Originally Posted By: redewenur
The point being Canuck, as you well know, is that the ocean temperatures that will have any significance during the next hundred years are not in the sub-thermocline, they are in the top hundred metres. Knowing this, one wonders why you never bothered to raise the issue of 'whole ocean' versus the upper 'subset' as you call it.

Sorry red - the question was raised about the ocean's response time - that is why I never "bothered to raise the issue of 'whole ocean' versus the upper 'subset'". In systems analysis, response time is the length of time for the system to come to equilibrium after an input. Are you saying that the oceans temperature has reached equilibrium from an atmospheric temp increase after 100 years? (rhetorical, I know you're not). The question is, if you know equilibrium is not reached in 100 years, then why would you say the response time of the oceans is 100 years?
Originally Posted By: redewenur

Sure you 'could go finer' than me, but 'finer' is irrelevant in this case.


So looking at the shallow ocean temperature is irrelevant when looking at GW? Geez, you better get on the horn with NOAA/NASA/Hadley/IPCC, since they are using ocean surface temps, from the top 3-4 meters (likely even shallower), to determine the oceanic response to GW. I'd love to have a look at global ocean temperatures for the top 100 meters as well - after all, if it's so relevant, I'm sure there's a dataset out there. Could you pass it along please?


This site continues to astound me, people seemingly want to argue about fairly trival things - like whether the response time for the top 100 meters, or the entire ocean should be used to determine the "oceans response time", or argue about whether anecdotal evidence contributes to scientific evidence.

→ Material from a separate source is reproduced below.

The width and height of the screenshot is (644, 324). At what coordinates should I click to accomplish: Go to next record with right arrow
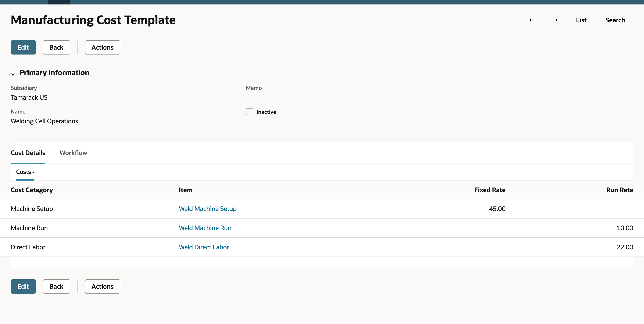point(555,20)
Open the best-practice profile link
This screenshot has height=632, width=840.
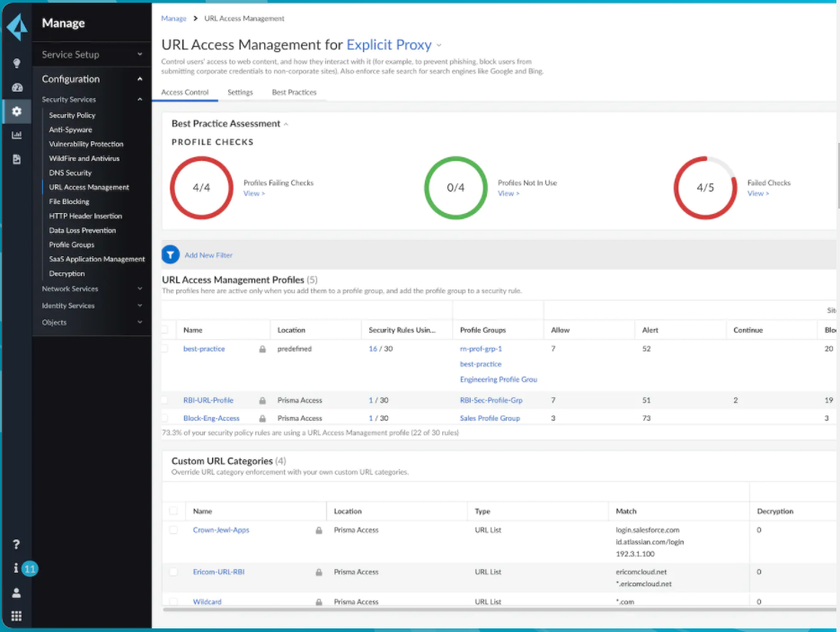(x=204, y=349)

But they never want to discuss the lack of peer review on how global average temperature is determined, never want to discuss the impacts when those average temperatures were shown to be wrong, never want to discuss how UHI may be impacting the surface record, never want to discuss how improved detection methodologies/looser criteria is likely responsible for the increasing trend in hurricanes, never want to discuss how CO2 measurements on top of an active volcano can actually be representative of background CO2, never want to discuss how observed trends don't match GW theory (there should be more warming higher in the atmosphere, we're seeing more warming at ground surface), never want to discuss why this global phenomenon of GW is not affecting Antarctica (or, after the Hanson mistake was found, neither the US – McIntyre is going through other continents attempting to find this warming, so far, no dice), or never want to discuss how the absorption band of CO2 is supposed to expand with higher concentrations.

I could go on, but I think I made my point - lets start having some meaningful discussion on here, and stop arguing about trivial definitions, in some pathetic attempt to "score" points.